Another aspect of the present invention is to provide a read data protocol for directing stored data through read data paths for achieving high-speed and high-integrity read operations in a high-capacity embedded DRAM macro having a wide data bandwidth.
Another aspect of the present invention is to provide a method and system for allowing sufficient time to accurately read data stored in a far location, and to prevent wasting time when reading data stored in a near location.
Accordingly, a self-timed data communication system for a wide data width semiconductor memory system having a plurality of data banks configured for storing data is provided. The data communication system includes circuitry for transferring data having a plurality of data paths, wherein a corresponding data bank of the plurality of data banks is connected to a respective one data path of the plurality of data paths, and circuitry for controlling the respective one data path in accordance with receipt of a monitor signal indicating that a data transfer operation has been initiated for transfer of data to or from the respective one data path. The circuitry for controlling generates a control signal for controlling resetting of the respective one data path after data is transferred for preparation of a subsequent data transfer operation.

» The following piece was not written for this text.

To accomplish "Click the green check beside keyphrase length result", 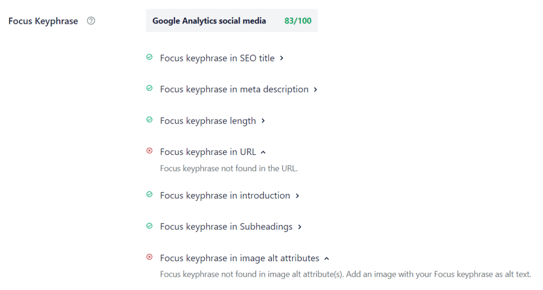I will pos(149,119).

The circuitry for transferring data further includes a central data path including at least one junction circuit configured for exchanging data signals between the central data path and at least one data path of the plurality of data paths. A respective one junction circuit of the at least one junction circuit includes circuitry for controlling resetting the respective one junction circuit for preparation of a subsequent data transfer through the respective one junction circuit in accordance with receipt of an input junction monitor signal indicating that data has been transferred to the respective one junction circuit.